Understanding openSuse Tumbleweed and Leap



  • Newcomers to the Suse and openSuse worlds will likely be confused by their approach to the distro. The Ubuntu world has Ubuntu LTS and normal Ubuntu in the same series. The Red Hat world has Fedora and the RHEL/CentOS series. And Suse has SLES/Leap and Tumbleweed.

    opensuse leap and tumbleweed

    In the old days, openSuse would make regular releases (about every six months) and from time to time Suse would "freeze" one of these and offer long term commercial support with the frozen product known as SLES (Suse Linux Enterprise Server.)

    The openSuse world evolved from the "rapid" release images to a rolling release system known as Tumbleweed. Tumbleweed is an "always up to date" system without hard release cycles like other distros. This caused the openSuse and SLES worlds to diverge more than originally intended.

    Recently, openSuse Leap has been introduced which provides for an openSuse provided free release that matches the current SLES release. This makes it much more in line with the Red Hat world where Fedora is roughly analogous to openSuse Tumbleweed (but one is rapid images and the other is rolling) and RHEL is analogous to SLES as a long term commercial support offering and CentOS is analogous to openSuse Leap (identical to the LTS release, but free.)

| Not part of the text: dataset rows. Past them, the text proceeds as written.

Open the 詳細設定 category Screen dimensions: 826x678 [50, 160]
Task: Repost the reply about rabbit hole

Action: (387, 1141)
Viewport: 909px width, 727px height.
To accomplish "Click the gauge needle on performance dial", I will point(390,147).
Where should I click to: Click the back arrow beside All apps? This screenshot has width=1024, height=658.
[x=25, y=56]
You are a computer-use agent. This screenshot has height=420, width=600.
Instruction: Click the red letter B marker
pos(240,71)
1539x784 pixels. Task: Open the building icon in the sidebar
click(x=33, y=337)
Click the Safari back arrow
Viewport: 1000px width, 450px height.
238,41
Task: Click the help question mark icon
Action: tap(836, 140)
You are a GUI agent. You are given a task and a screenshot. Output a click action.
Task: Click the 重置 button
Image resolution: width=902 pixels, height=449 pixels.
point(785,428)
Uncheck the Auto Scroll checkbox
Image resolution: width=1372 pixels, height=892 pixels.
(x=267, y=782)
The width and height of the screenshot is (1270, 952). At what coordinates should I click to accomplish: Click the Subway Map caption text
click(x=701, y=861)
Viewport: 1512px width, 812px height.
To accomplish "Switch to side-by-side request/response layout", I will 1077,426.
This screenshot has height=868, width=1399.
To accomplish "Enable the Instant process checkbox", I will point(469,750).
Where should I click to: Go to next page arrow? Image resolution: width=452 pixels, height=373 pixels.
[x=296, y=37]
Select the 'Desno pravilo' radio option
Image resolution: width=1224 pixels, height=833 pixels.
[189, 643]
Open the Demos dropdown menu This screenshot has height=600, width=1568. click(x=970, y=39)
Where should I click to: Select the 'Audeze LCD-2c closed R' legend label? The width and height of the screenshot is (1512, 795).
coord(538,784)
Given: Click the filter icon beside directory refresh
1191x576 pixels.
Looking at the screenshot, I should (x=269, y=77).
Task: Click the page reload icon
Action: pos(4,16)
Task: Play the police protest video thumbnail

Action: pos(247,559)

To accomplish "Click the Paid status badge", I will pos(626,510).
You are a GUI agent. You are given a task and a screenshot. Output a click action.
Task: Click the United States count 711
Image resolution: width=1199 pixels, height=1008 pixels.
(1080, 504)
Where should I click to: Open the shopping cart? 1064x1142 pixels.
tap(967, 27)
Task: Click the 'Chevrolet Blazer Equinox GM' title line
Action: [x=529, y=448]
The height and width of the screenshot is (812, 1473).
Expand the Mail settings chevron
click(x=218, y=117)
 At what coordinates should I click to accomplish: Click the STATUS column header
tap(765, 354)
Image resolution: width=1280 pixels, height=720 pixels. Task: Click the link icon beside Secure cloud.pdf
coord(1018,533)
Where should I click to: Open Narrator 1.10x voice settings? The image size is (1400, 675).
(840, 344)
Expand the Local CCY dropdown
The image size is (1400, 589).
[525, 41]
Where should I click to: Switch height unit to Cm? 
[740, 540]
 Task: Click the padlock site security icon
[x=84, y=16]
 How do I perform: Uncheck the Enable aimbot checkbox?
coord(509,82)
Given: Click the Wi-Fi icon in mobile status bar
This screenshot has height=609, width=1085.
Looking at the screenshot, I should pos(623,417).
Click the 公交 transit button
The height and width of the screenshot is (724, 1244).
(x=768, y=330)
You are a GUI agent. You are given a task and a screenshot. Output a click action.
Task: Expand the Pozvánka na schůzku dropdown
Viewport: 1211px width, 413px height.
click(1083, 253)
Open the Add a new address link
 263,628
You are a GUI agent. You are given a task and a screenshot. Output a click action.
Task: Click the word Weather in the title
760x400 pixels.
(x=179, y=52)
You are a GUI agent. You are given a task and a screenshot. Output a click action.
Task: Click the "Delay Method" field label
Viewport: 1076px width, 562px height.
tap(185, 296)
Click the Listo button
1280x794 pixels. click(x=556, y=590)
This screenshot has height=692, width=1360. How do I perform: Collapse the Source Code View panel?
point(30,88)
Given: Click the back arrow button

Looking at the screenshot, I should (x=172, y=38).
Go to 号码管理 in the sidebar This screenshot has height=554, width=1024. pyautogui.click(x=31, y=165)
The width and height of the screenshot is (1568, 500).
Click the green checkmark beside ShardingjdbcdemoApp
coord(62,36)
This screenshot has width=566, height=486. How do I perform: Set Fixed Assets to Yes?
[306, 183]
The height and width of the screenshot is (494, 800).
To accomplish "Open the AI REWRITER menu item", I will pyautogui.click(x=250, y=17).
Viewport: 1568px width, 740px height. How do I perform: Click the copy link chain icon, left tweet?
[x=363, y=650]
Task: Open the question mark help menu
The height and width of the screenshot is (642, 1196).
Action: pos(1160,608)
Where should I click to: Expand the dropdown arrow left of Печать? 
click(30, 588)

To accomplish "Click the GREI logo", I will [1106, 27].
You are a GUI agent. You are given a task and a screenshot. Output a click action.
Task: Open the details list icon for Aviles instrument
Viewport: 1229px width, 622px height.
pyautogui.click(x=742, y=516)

  • How do you mean rolling updates? If I download tumbleweed today and they update to a new release I just have to run the built in updater to get the newest release?



  • @coliver said:

    How do you mean rolling updates? If I download tumbleweed today and they update to a new release I just have to run the built in updater to get the newest release?

    You just update, there are no concepts of "releases." There isn't a new release for them to update to.



  • @scottalanmiller said:

    @coliver said:

    How do you mean rolling updates? If I download tumbleweed today and they update to a new release I just have to run the built in updater to get the newest release?

    You just update, there are no concepts of "releases." There isn't a new release for them to update to.

    Thanks.



  • I don't know why others don't follow with this. I'm sure there are reasons I can't see, but it just seems easier with a rolling release like Arch or Tumbleweed.

    They can still snapshot at a point in time to create the LTS release. Maybe it's more work on their part since with a rolling release there can be so many packages that change rather quickly?

    I know it's almost enough of a pain to do the upgrade from release to release sometimes to make me consider just wiping and starting over (I usually do that with my laptop and Fedora since home is on a separate drive).